WHAT IS NEEDED ::
This exercise asks for an exact copy of every entry below, with pictures omitted.

——————————

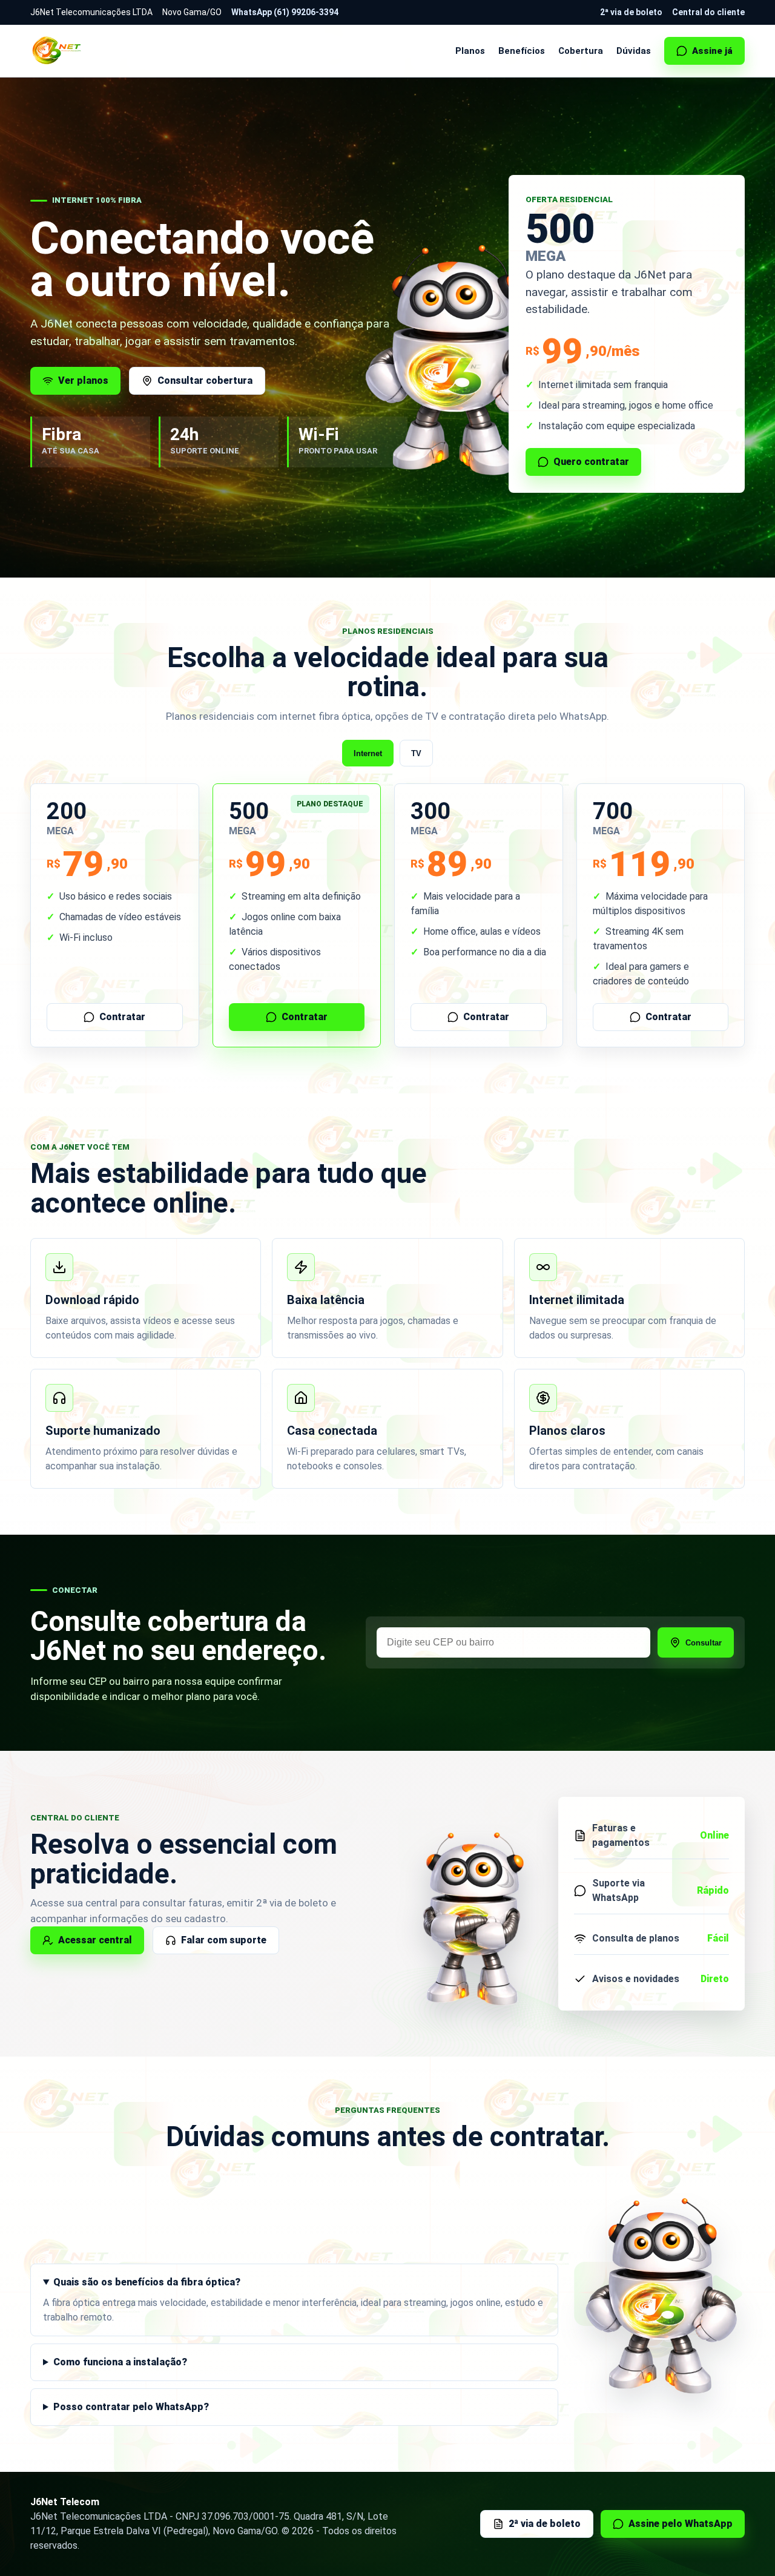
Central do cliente (708, 12)
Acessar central (95, 1940)
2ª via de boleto (631, 12)
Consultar (703, 1642)
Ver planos (83, 380)
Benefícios (521, 50)
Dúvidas (633, 50)
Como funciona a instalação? (120, 2362)
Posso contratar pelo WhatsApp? (131, 2407)
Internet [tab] (368, 753)
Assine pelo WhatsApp (680, 2523)
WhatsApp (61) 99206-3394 (284, 12)
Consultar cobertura (204, 380)
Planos (470, 50)
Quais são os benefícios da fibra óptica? (146, 2282)
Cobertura (580, 50)
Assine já (712, 50)
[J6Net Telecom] (57, 51)
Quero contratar (591, 461)
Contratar (122, 1017)
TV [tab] (416, 753)
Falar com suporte (223, 1940)
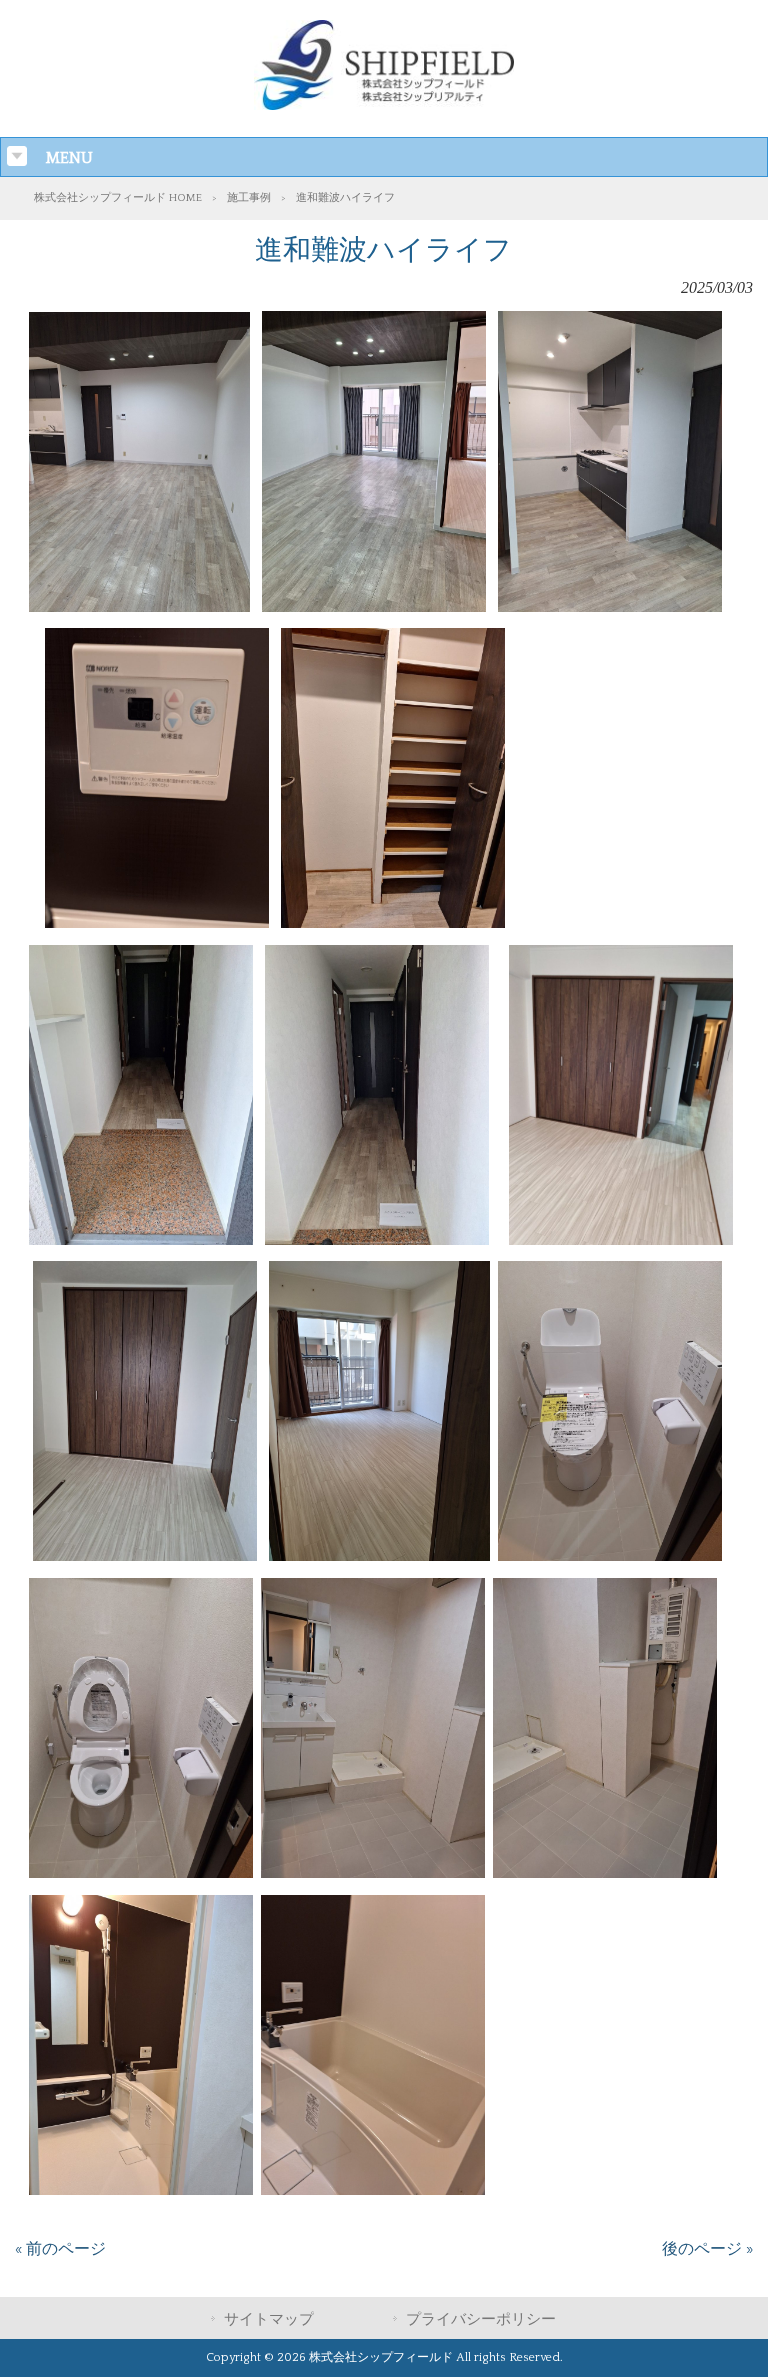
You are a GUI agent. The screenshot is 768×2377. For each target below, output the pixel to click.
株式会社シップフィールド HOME (118, 198)
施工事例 (249, 198)
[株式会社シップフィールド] (384, 105)
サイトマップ (269, 2319)
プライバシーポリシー (481, 2319)
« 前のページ (60, 2249)
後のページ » (707, 2249)
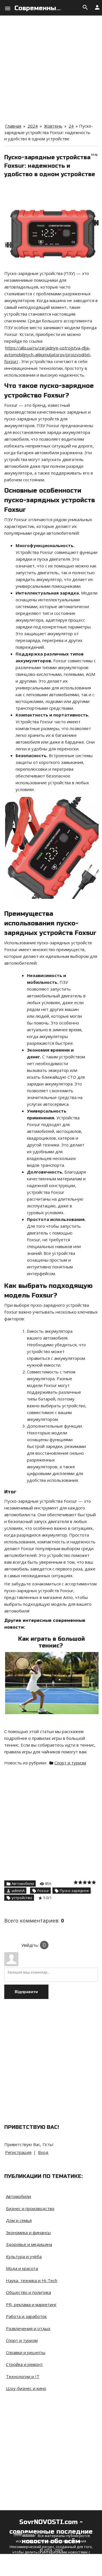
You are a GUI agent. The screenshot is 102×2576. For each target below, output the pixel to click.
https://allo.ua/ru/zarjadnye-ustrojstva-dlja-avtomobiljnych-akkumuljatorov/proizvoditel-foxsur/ (47, 354)
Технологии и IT (22, 2376)
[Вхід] (44, 1945)
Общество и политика (28, 2292)
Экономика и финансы (28, 2232)
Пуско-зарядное (74, 1890)
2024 (32, 126)
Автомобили (23, 1883)
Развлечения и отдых (28, 2328)
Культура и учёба (24, 2256)
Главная (13, 126)
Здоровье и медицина (29, 2244)
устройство (22, 1897)
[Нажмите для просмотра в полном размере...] (51, 1655)
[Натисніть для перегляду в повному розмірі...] (51, 189)
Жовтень (53, 126)
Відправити (26, 1991)
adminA (18, 1890)
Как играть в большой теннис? (51, 1642)
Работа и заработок (26, 2316)
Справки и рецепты (25, 2352)
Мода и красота (22, 2268)
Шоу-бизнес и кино (26, 2388)
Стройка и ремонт (24, 2364)
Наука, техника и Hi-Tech (31, 2280)
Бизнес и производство (30, 2208)
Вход (43, 2152)
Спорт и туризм (70, 1763)
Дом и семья (19, 2220)
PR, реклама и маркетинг (31, 2304)
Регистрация (18, 2152)
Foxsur (43, 1890)
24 (71, 126)
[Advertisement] (51, 66)
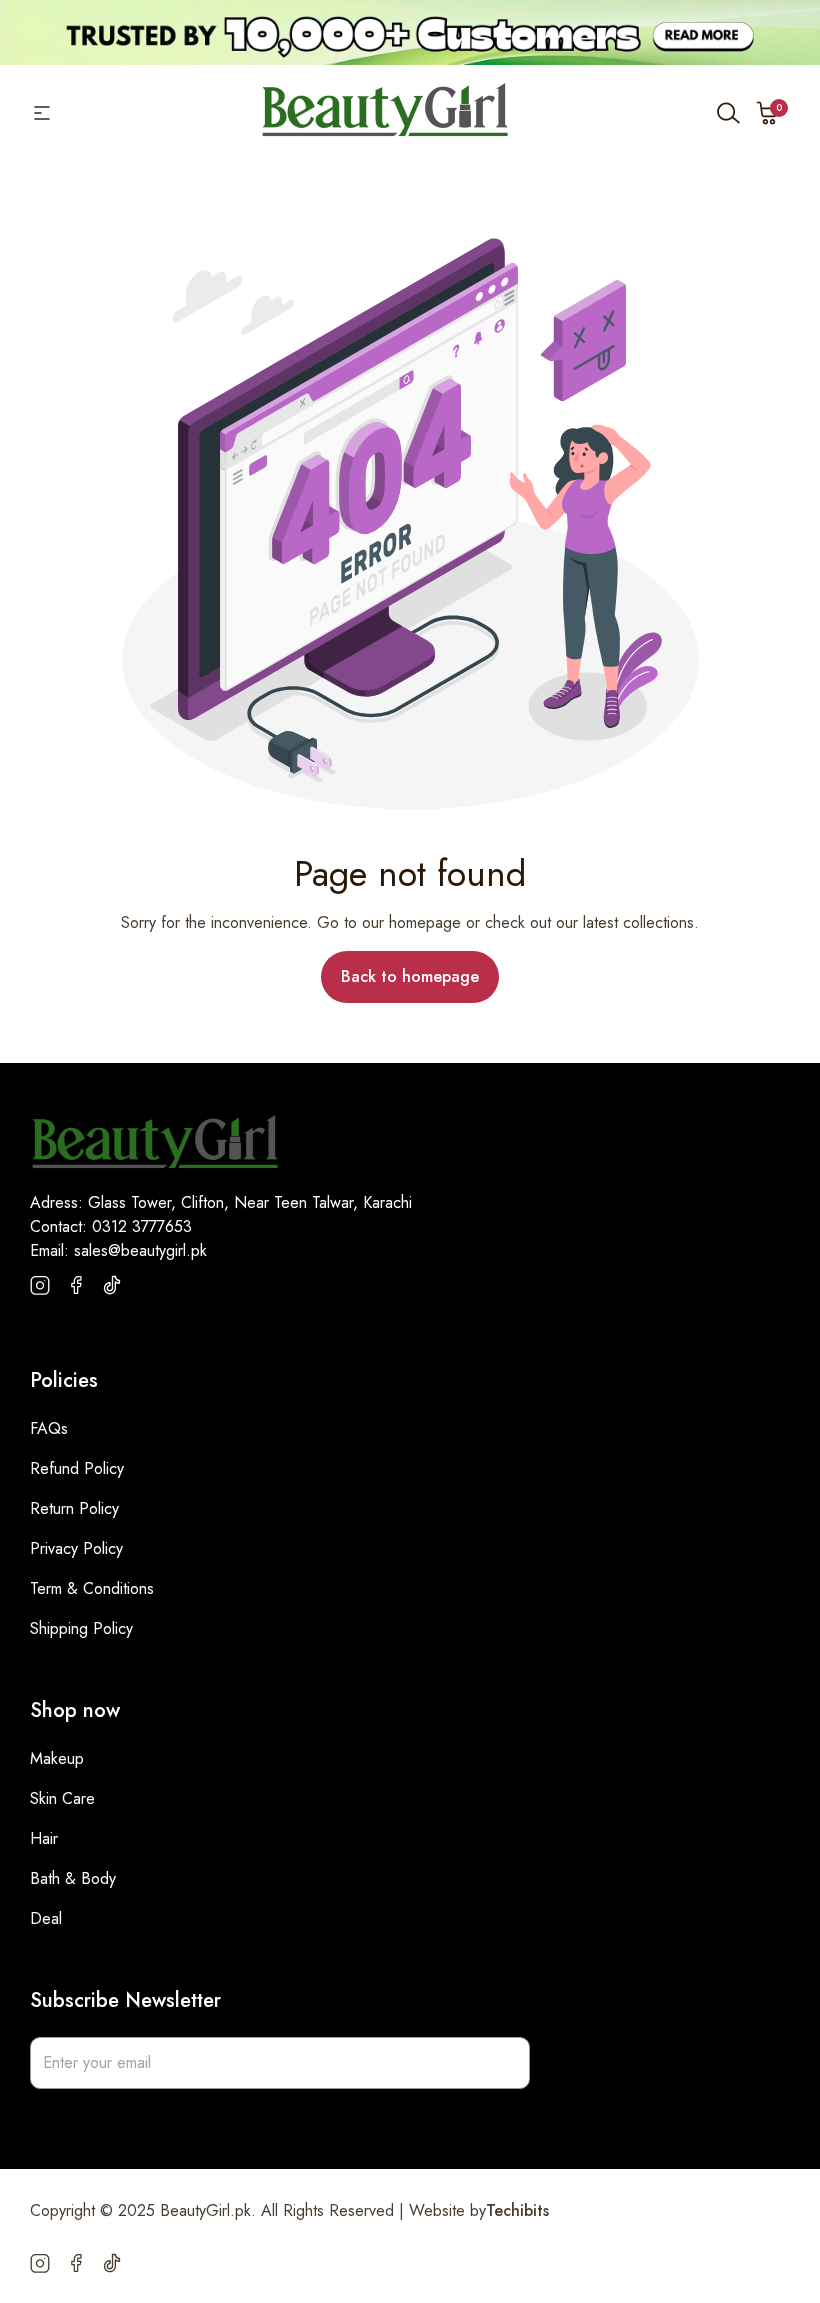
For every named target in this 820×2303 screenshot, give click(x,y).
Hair (44, 1838)
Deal (46, 1918)
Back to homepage (410, 976)
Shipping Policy (81, 1628)
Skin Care (62, 1798)
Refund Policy (77, 1468)
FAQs (49, 1428)
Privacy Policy (76, 1548)
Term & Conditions (92, 1588)
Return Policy (74, 1508)
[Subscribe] (504, 2063)
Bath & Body (73, 1878)
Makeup (57, 1758)
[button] (768, 113)
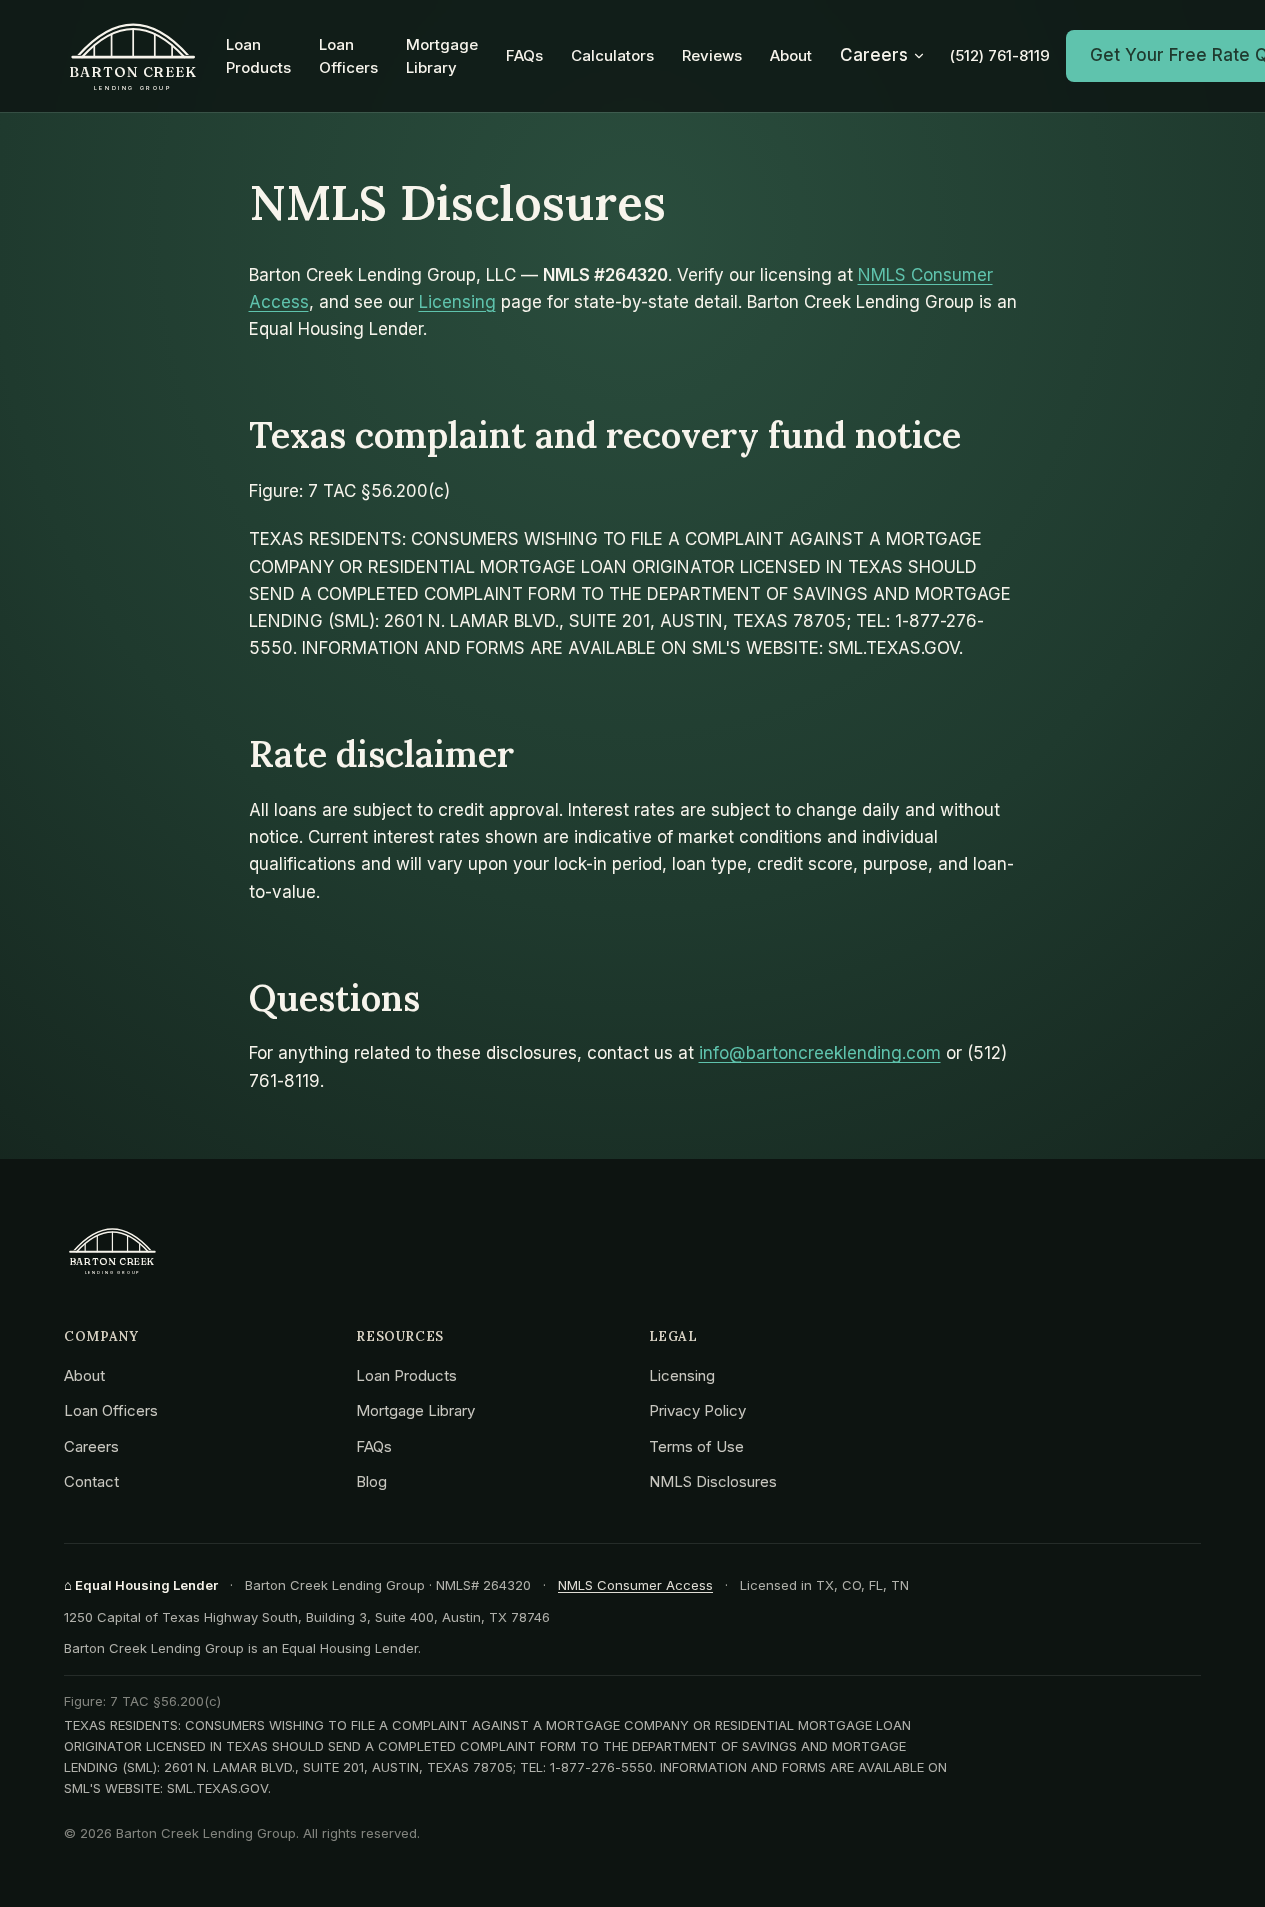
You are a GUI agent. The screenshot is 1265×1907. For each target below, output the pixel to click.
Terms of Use (696, 1446)
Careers (874, 55)
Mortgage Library (442, 56)
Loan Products (258, 56)
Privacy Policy (697, 1410)
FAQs (524, 55)
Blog (371, 1481)
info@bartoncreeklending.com (820, 1053)
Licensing (457, 302)
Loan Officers (348, 56)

——————————

OUTPUT FOR THIS TASK ::
Central do cliente (708, 12)
Acessar central (95, 1940)
2ª via de boleto (631, 12)
Consultar (703, 1642)
Ver planos (83, 380)
Benefícios (521, 50)
Dúvidas (633, 50)
Como funciona a instalação? (120, 2362)
Posso contratar pelo WhatsApp? (131, 2407)
Internet [tab] (368, 753)
Assine pelo WhatsApp (680, 2523)
WhatsApp (61) 99206-3394 (284, 12)
Consultar cobertura (204, 380)
Planos (470, 50)
Quais são os benefícios da fibra óptica? (146, 2282)
Cobertura (580, 50)
Assine já (712, 50)
[J6Net Telecom] (57, 51)
Quero contratar (591, 461)
Contratar (122, 1017)
TV [tab] (416, 753)
Falar com suporte (223, 1940)
You are a GUI agent. The screenshot is 768×2377. For each target below, output the pixel to click.
株式会社シップフィールド HOME (118, 198)
施工事例 (249, 198)
[株式会社シップフィールド] (384, 105)
サイトマップ (269, 2319)
プライバシーポリシー (481, 2319)
« 前のページ (60, 2249)
後のページ » (707, 2249)
You are a GUI agent. The screenshot is 102×2576. For each target below, output the pixel to click.
https://allo.ua/ru/zarjadnye-ustrojstva-dlja-avtomobiljnych-akkumuljatorov/proizvoditel-foxsur/ (47, 354)
Технологии и IT (22, 2376)
[Вхід] (44, 1945)
Общество и политика (28, 2292)
Экономика и финансы (28, 2232)
Пуско-зарядное (74, 1890)
2024 (32, 126)
Автомобили (23, 1883)
Развлечения и отдых (28, 2328)
Культура и учёба (24, 2256)
Главная (13, 126)
Здоровье и медицина (29, 2244)
устройство (22, 1897)
[Нажмите для просмотра в полном размере...] (51, 1655)
[Натисніть для перегляду в повному розмірі...] (51, 189)
Жовтень (53, 126)
Відправити (26, 1991)
adminA (18, 1890)
Как играть в большой теннис? (51, 1642)
Работа и заработок (26, 2316)
Справки и рецепты (25, 2352)
Мода и красота (22, 2268)
Шоу-бизнес и кино (26, 2388)
Стройка и ремонт (24, 2364)
Наука, техника и Hi-Tech (31, 2280)
Бизнес и производство (30, 2208)
Вход (43, 2152)
Спорт и туризм (70, 1763)
Дом и семья (19, 2220)
PR, реклама и маркетинг (31, 2304)
Регистрация (18, 2152)
Foxsur (43, 1890)
24 (71, 126)
[Advertisement] (51, 66)
For every named target in this 820×2303 screenshot, give click(x,y).
Hair (44, 1838)
Deal (46, 1918)
Back to homepage (410, 976)
Shipping Policy (81, 1628)
Skin Care (62, 1798)
Refund Policy (77, 1468)
FAQs (49, 1428)
Privacy Policy (76, 1548)
Term & Conditions (92, 1588)
Return Policy (74, 1508)
[Subscribe] (504, 2063)
Bath & Body (73, 1878)
Makeup (57, 1758)
[button] (768, 113)
You are a GUI agent. The screenshot is 1265×1907. For each target below, output the pixel to click.
Terms of Use (696, 1446)
Careers (874, 55)
Mortgage Library (442, 56)
Loan Products (258, 56)
Privacy Policy (697, 1410)
FAQs (524, 55)
Blog (371, 1481)
info@bartoncreeklending.com (820, 1053)
Licensing (457, 302)
Loan Officers (348, 56)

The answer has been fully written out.